なら、ヴェロニカは彼が懐いた感情を察しているはずだ。
察していながら、そんな事を問い掛けてきているのだ。
からかわれているんだろう。
それが恥ずかしく、少し悔しかった。
だから、アランの口から少し辛辣な言葉が出る。
「君はいつもそうやって男を誘うのか?」
とげとげしい彼の言葉に、しかしヴェロニカはまったく動じた様子もなかった。
「棘のある言い方だな。昨日の事がショックだったからかな」
傷ついた様子もなく、平然と言葉が返される。
「昨日の事……」
言われて思い出すのは妹との再会だ。
心と胃の腑がズキンと痛む。
「俺を淫蕩な女だと思って、腹が立ったんじゃないか? 昨日の妹さんの事を思い出して。それとも下腹に「CUM IN」と刺青しているような女の方が好みで、そういった女を罵りつつ抱きたいサディスティックなプレイに傾倒していたりするのか?」
「そんな趣味はないよ」
「よかった。俺も自分の肌は気に入っている。できるなら傷付けたくはない。それに俺はそんなはしたない女じゃない。男性経験は皆無だしな。女性経験が心配か? そっちは……あると言えないがないとも言えないな」
「ごめん。失礼な事を言ったよ」
恐らく、彼女の言う通りなのだ。
昨日の事で、アランは苛立ちを覚えてしまったのだろう。
それを他人に当たって晴らすなんて……。
そんな自分が嫌になる。
「構わないさ。君が望むなら、罵詈雑言だけで達してしまうドMにでもなってやる」
「さっきからどうしたの? なんか妙にいやらしい事ばっかり言っているけど。裸でベッドの中にいたし」
「こっちに向いていいぞ」
返事ではなく、そんな言葉をかけられてアランは振り返る。
ヴェロニカは体をシーツで隠していた。
向き直り、顔を合わせてからヴェロニカはアランの言葉に答える。
「弱気な君に付け込もうと思ったのさ。今俺は、女性的な魅力だけで君を繋ぎとめている状態だ。

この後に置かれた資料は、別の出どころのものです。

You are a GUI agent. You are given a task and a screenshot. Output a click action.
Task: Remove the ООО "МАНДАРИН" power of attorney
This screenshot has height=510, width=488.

それがなければ君はとっくに出ていってしまっているだろう。
たとえ辛い路上生活に戻るとしても、君の道徳心は俺の悪行を許せない。
それくらい君は高潔だ。でも、年頃の男の子でもある。
だから、その繋がりの補強をしておこうと思ったのさ。
男の子はいやらしい女の子が好きだろ?」
偏見だよ。
と咄嗟に思ったが、間違ってないかもしれないと思い直し、アランは言葉を飲み込んだ。
代わりに、別の疑問を口にする。
「どうして? どうしてヴェロニカは僕に好きになってもらいたいの? 僕はそれが不思議でならない」
「前にも言ったじゃないか。俺は君に恋をしているんだ」
彼女の答えはとてもシンプルで、ダイレクトだった。
あの時から、彼女が口にする理由は変わらない。
「そんなに僕は魅力がある?」
「ああ、もちろん」
彼女の声音に迷いは無い。
少なくとも彼女の態度は、嘘偽りない本心を語っていると相手に思わせるものだった。
けれどどうだろう?
本当に彼女は本心からそう思っているのだろうか?
彼女は、平然と人を貶める事もできる人間だろう。
自分が騙されていないと、どうして言い切れる。
自分が助けたから恋をした? それは本当なんだろうか?
アランの心は荒んでいた。
妹すら自分を拒絶したのだ。人を信じるのが怖くなり始めていた。
信じれば最後、きっとまた自分の心は傷付けられるのではないかと恐ろしくなるのだ。
無力な自分は、そんな悪意に対抗する手段がない。
アランは俯いた。
そんな彼を見下ろしながら、ヴェロニカは「ふむ」と唸った。
今日の朝食はアランが作った。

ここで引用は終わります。